ArticlePDF Available

Automating XML mark-up using a two stage machine learning technique

Authors:

Abstract and Figures

We introduce a novel two-stage automatic XML mark-up system, which combines the WEBSOM approach to document categorisation in conjunction with the C5 inductive learning algorithm. The WEBSOM method clusters the XML marked-up documents such that semantically similar documents lie close together on a Self-Organising Map (SOM). The C5 algorithm automatically learns and applies mark-up rules derived from the nearest SOM neighbours of an unmarked document. The system learns from mark-up errors to improve accuracy. The automatically marked-up documents produced by the system are also categorized on the Self-Organizing Map, to further refine SOM's document coverage.
Content may be subject to copyright.
Automating XML mark-up using a two stage
machine learning technique
Shazia Akhtar, Ronan G. Reilly, John Dunnion
Department of Computer Science,
University College Dublin
Belfield, Dublin 4.
E-mail: shazia.akhtar@ucd.ie
Abstract. We introduce a novel two-stage automatic XML mark-up system, which combines the
WEBSOM approach to document categorisation in conjunction with the C5 inductive learning
algorithm. The WEBSOM method clusters the XML marked-up documents such that semantically
similar documents lie close together on a Self-Organising Map (SOM). The C5 algorithm
automatically learns and applies mark-up rules derived from the nearest SOM neighbours of an
unmarked document. The system learns from mark-up errors to improve accuracy. The
automatically marked-up documents produced by the system are also categorized on the Self-
Organizing Map, to further refine SOM’s document coverage.
Keywords. automatic mark-up, C5/See5, machine learning, Self-Organizing Map, WEBSOM,
XML.
1. Introduction
With the advent of hypertext and hypermedia, vast amounts of information are now accessible in
electronic form. This ever-increasing quantity of information has created a need for intelligent
management and retrieval techniques. The requirement has become more pressing with the
dramatic growth of the World Wide Web. Hypertext is a continuously developing technology for a
variety of textual and non-textual applications in the fields of education, computer science,
information science, and many others. Currently, there are many hypertext retrieval systems but
the techniques they use are not content-sensitive, and consequently not optimal for accurate
retrieval. The most widely used mark-up language, hypertext mark-up language (HTML), deals
with the format and layout of documents, but is quite inflexible in the aspects of document structure
that it can represent. SGML is an extensible markup language and can be used to overcome the
limitations of HTML. It is, however, complex, expensive to use, and not compatible with the web.

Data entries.

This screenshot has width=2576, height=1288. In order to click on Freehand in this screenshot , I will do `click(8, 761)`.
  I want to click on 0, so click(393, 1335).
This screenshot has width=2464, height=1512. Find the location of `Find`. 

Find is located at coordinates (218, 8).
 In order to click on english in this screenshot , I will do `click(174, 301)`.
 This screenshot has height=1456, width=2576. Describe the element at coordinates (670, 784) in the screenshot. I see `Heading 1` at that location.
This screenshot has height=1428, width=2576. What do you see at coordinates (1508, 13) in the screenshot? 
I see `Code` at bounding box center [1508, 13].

Work to complete.
1: Copy out the lines of the listing word for word, starting at the line that contains "This screenshot has width=2464, height=1512." and ending at the line that contains "This screenshot has height=1456, width=2576.", both included.
2: Carry on the paper about automating XML mark-up from the point where it stops.

Responses to the tasks.
1:
This screenshot has width=2464, height=1512. Find the location of `Find`. 

Find is located at coordinates (218, 8).
 In order to click on english in this screenshot , I will do `click(174, 301)`.
 This screenshot has height=1456, width=2576. Describe the element at coordinates (670, 784) in the screenshot. I see `Heading 1` at that location.

2:
Extensible Mark-up Language (XML) is a bridge between the complexity of SGML and the
simplicity of HTML. It can represent the hierarchical structure of the document; it is flexible,
portable and provides a tool for information exchange not only via the Internet but also in other
information technology areas. The adoption of XML as a standard for publication and data
interchange provides an opportunity for the development of more powerful intelligent information
retrieval systems. Currently, most search engines look for the exact match of the query with words
in the document, producing search results that are often irrelevant. If the documents are marked-up
in XML, exploiting the XML structure of the document intelligent search can be performed. For
example, searching can be made sensitive to structural rather than physical proximity of key words;
the low-level semantic aspects of the document tagging structure can be exploited to provide
context sensitivity. In addition, there is also a possibility of using metadata that might have been
included in the mark-up.
To mark-up documents manually in XML is difficult and tedious and there is, as yet, no tool
available that can automatically perform this task. We present a novel system that automatically
marks-up the documents in XML by using a combination of Self-Organizing Map (SOM)
(Kohonen 1997a, 1997b) and an inductive learning algorithm C5/See5 (Quinlan, 1993, 2000). We
will describe these two techniques in next section.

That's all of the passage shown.